[Page and screen pointing data]

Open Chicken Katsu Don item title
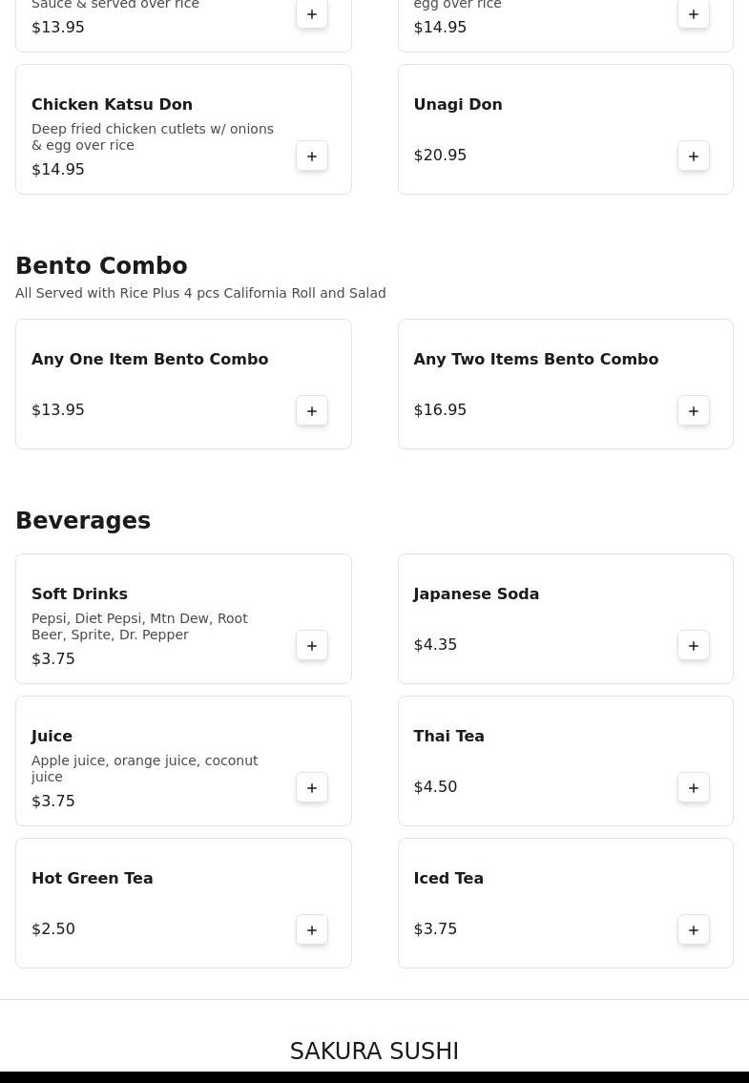749x1083 pixels. pyautogui.click(x=112, y=105)
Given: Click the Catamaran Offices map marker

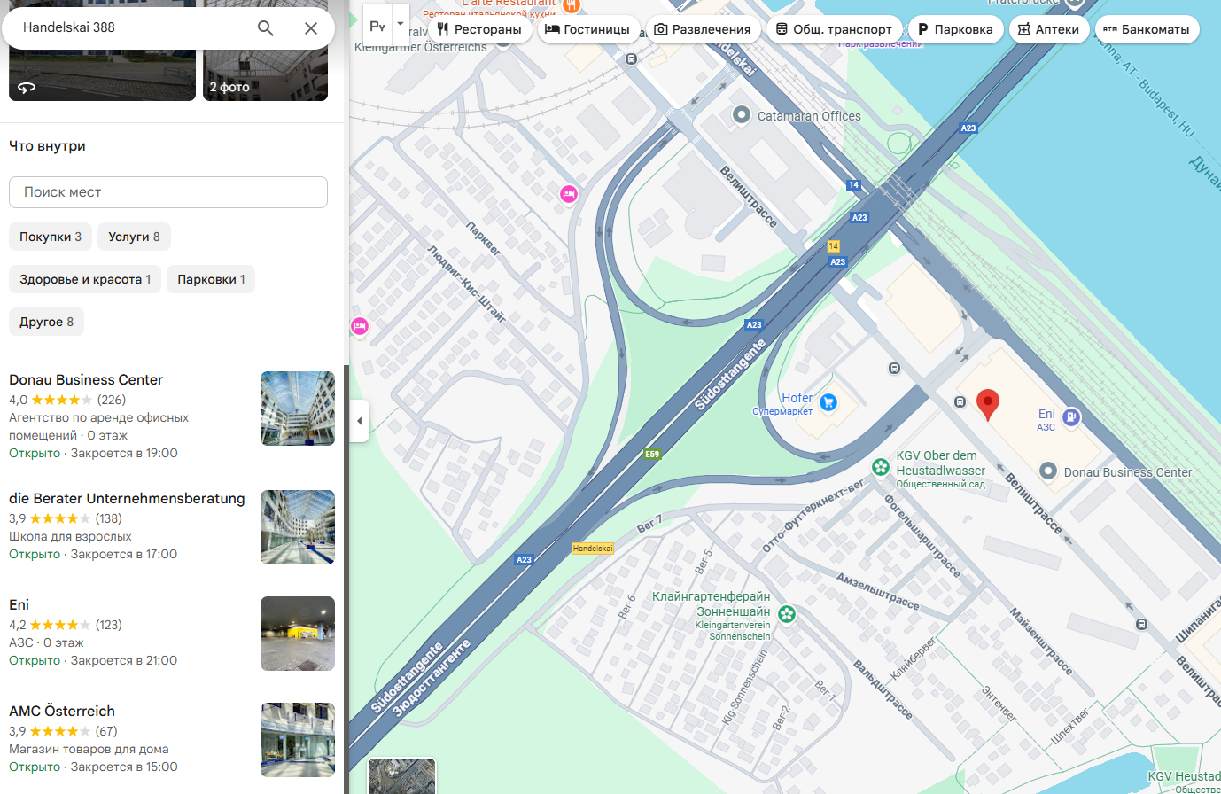Looking at the screenshot, I should coord(742,115).
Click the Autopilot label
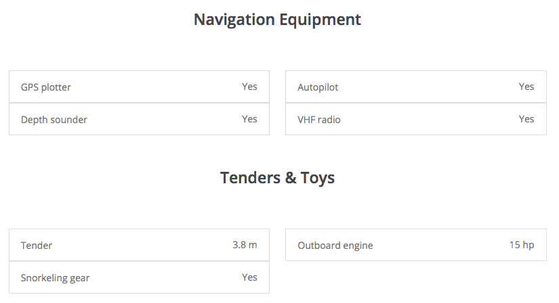Viewport: 559px width, 303px height. point(318,87)
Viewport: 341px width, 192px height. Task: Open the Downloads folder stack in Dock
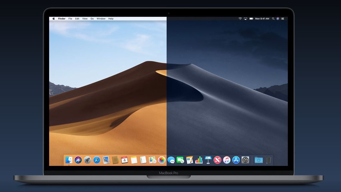(259, 160)
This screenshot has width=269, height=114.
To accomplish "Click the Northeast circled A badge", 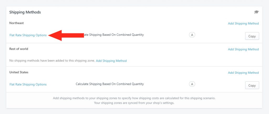I will pos(192,35).

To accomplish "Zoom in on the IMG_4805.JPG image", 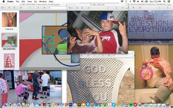I will click(x=82, y=8).
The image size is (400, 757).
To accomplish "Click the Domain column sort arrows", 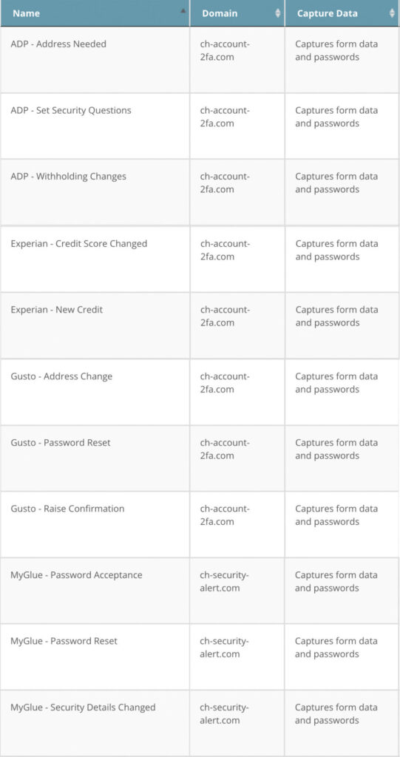I will (278, 13).
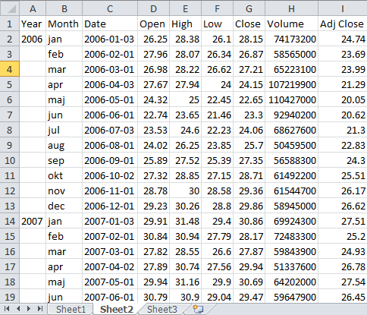Image resolution: width=367 pixels, height=315 pixels.
Task: Click the Select All corner triangle
Action: point(10,8)
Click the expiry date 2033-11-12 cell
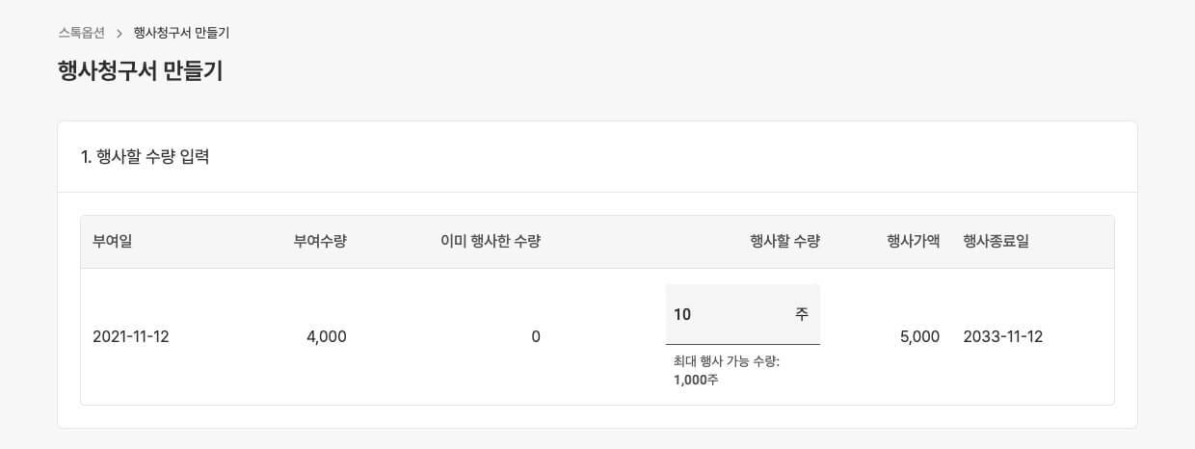Image resolution: width=1195 pixels, height=449 pixels. click(1002, 337)
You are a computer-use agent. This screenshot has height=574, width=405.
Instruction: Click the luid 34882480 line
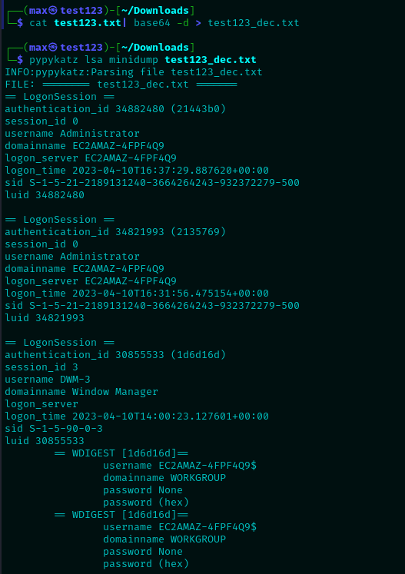[45, 194]
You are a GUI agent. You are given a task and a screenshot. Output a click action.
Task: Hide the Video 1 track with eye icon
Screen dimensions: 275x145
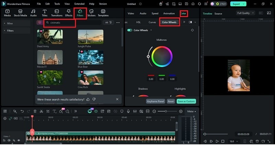click(x=19, y=140)
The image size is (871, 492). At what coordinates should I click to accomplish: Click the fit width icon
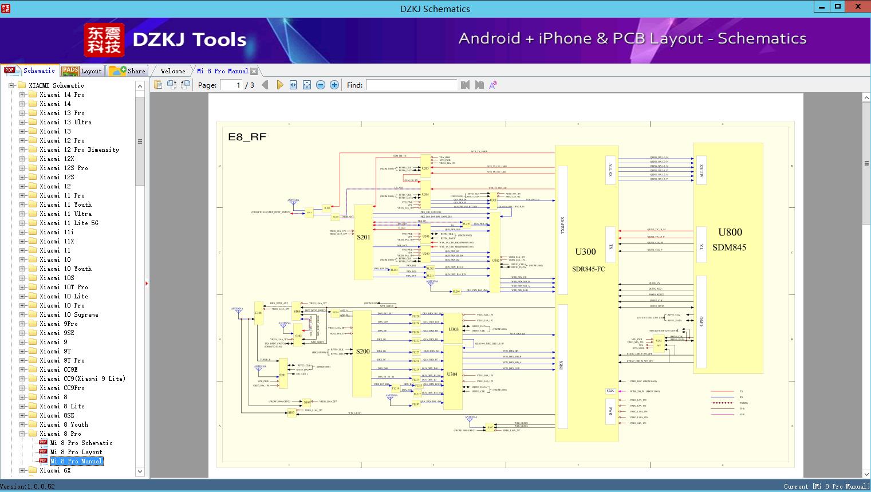pos(293,85)
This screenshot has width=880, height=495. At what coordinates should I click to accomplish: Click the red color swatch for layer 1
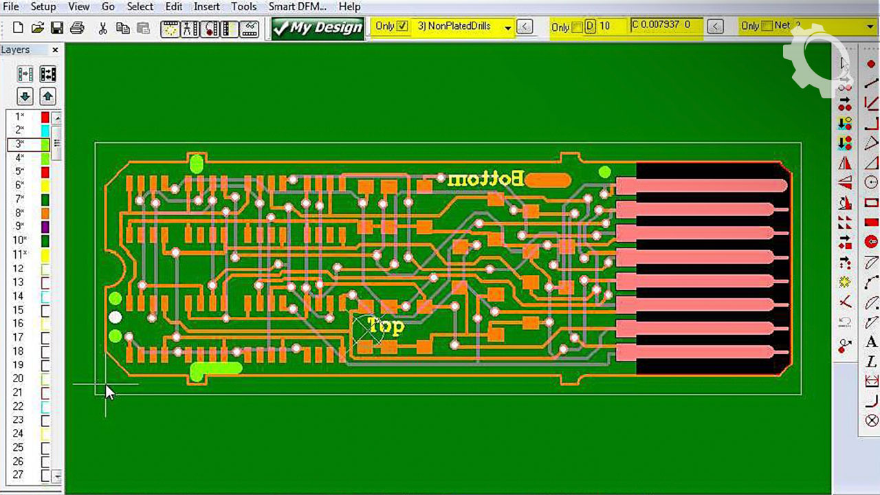tap(45, 117)
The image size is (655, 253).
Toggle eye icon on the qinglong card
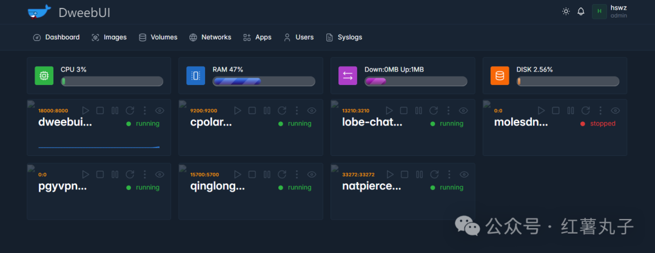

* **STATED GOAL**
Put the lines starting at the one that contains "You are a GUI" and ending at the one that contains "tap(45, 117)" into a JSON list of strings, one string per line, skipping blank lines. Leave the pictures out of the answer.

* **WORKED ANSWER**
[
  "You are a GUI agent. You are given a task and a screenshot. Output a click action.",
  "Task: Hide the Video 1 track with eye icon",
  "Screen dimensions: 275x145",
  "click(x=19, y=140)",
  "The image size is (871, 492). At what coordinates should I click to accomplish: Click the fit width icon",
  "pos(293,85)",
  "This screenshot has width=880, height=495. At what coordinates should I click to accomplish: Click the red color swatch for layer 1",
  "tap(45, 117)"
]